I’m hardly the first to suggest Minecraft for Education. In fact, there will be an EVO on using Minecraft in the classroom next year, so feel free to check that out. I suppose keep an eye on the EVO homepage for when enrollment begins.
I love taking students on field trips. Even as the world turns to virtual field trips for their ease, I still feel getting students to leave the classroom and talk to people or explore real texts is worth the extra hassle of the logistics.
This is a nice activity I came across when I was working at an Intensive English language program that works well getting students to talk to native speakers in authentic conversations and also helps them to understand a little bit of American culture. I’m posting it here with Christmas in mind, but it can work with any holiday or cultural event. To simplify planing on your part, students could do this as homework. I’ve had students interview butchers at the grocery store, old men playing chess in the park, people waiting for the bus…It’s amazing who will speak to an ESL student wanting to practice English.
And as with any activity that has a productive component, it’s easy to throw in a vocabulary or grammar focus as well by asking students to use particular words or a specific grammar form.
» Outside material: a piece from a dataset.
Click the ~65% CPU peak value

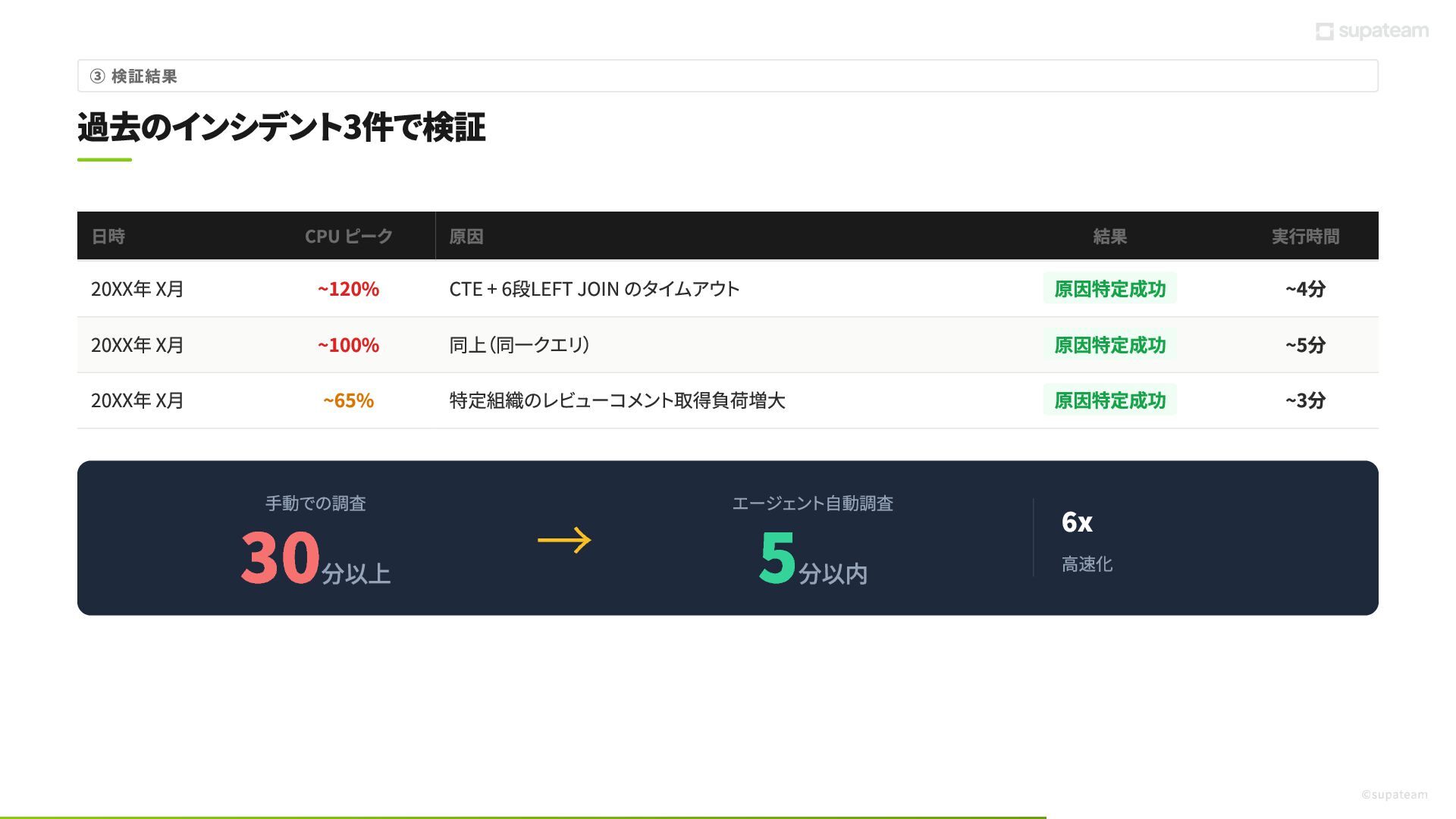pos(348,400)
What follows are the instructions I usually give students:
Your mission is to interview two Americans about Christmas. You will need to prepare questions in advance. To do so, think of something that you want to know about Christmas. It might be about how or why we celebrate. Maybe you have seen something you don’t understand and want to know more about it and its connection to Christmas. Or perhaps you have a question about the history of the holiday.
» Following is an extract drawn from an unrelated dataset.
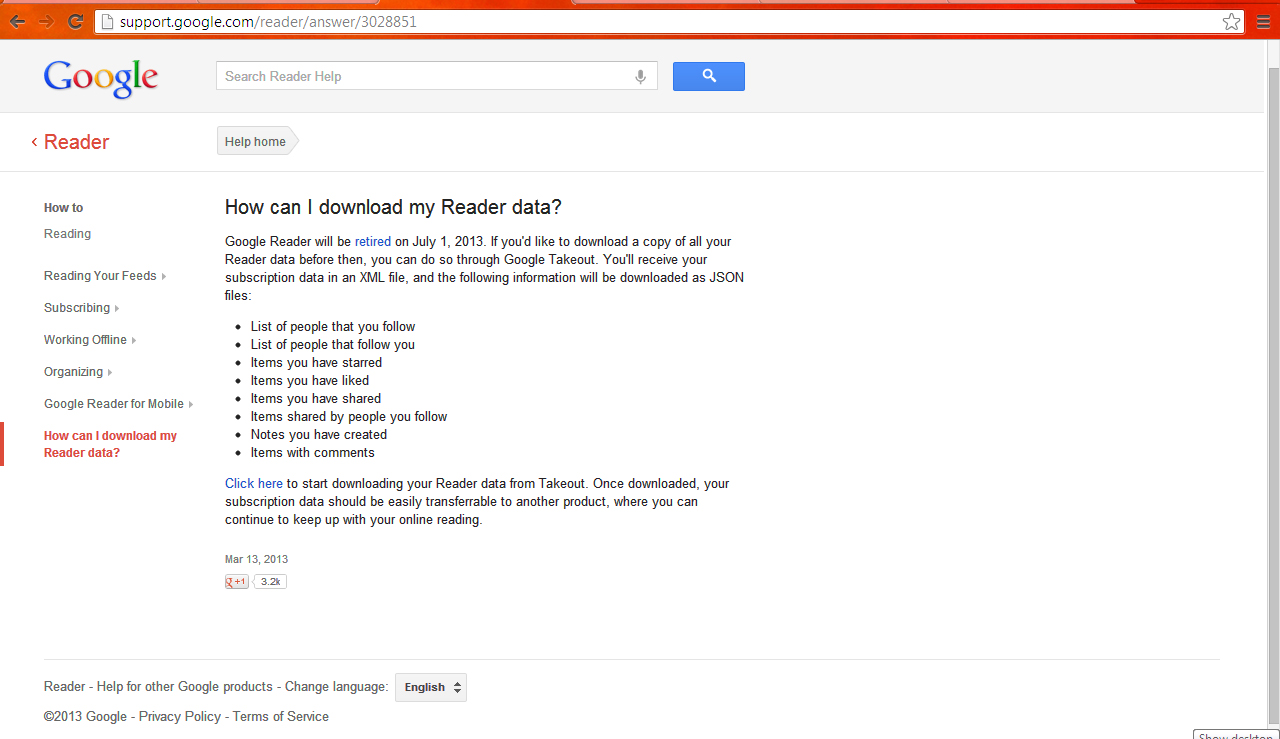Bookmark page with the star icon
Once you have decided on your topic, write 4-7 questions that will help you find out what you want to know. For example, if you want to know how people celebrate Christmas, you could ask, “What kind of food do you eat on Christmas?”
Now that you have written your questions, find two Americans to interview. Be sure to introduce yourself and explain why you are doing this interview first. Ask if they have time for a short interview. Then ask your questions. Take notes on their answers.
Write a short (one-page double-sided) summary of what you learned about Christmas.
I was consulting the Michigan Academic Speech Corpus recently and discovered this passage that does wonders for demonstrating the purpose of intonation:
SU-f: where’s Jerry? he was here
SU-f: oh no
S13: okay, um, approval, of the agenda why don’t you guys take a second to look over
SU-m: who needs the agenda?
S13: the agenda?
I first read this as Where’s Jerry. He was here. Oh No! (meaning “Something horrible must have happened to Jerry”, as opposed to “Oh, I must have been wrong about him being here because I just saw the guy I thought was Jerry before, but now I clearly see that it’s in fact Ali”)
…Who needs the agenda (meaning, “No one needs an agenda, guys. Serious in 2014 we still have agendas?” as opposed to, “I have in my hands more than one copy of the agenda and I will give said copies to people who do not have agendas because we expect that everyone will have a copy of the agenda and read it”)
Reading transcripts of spoken English is also a wonderful way to dispel the myth that spoken English follows the rules of English or even makes the slightest bit of sense out of context.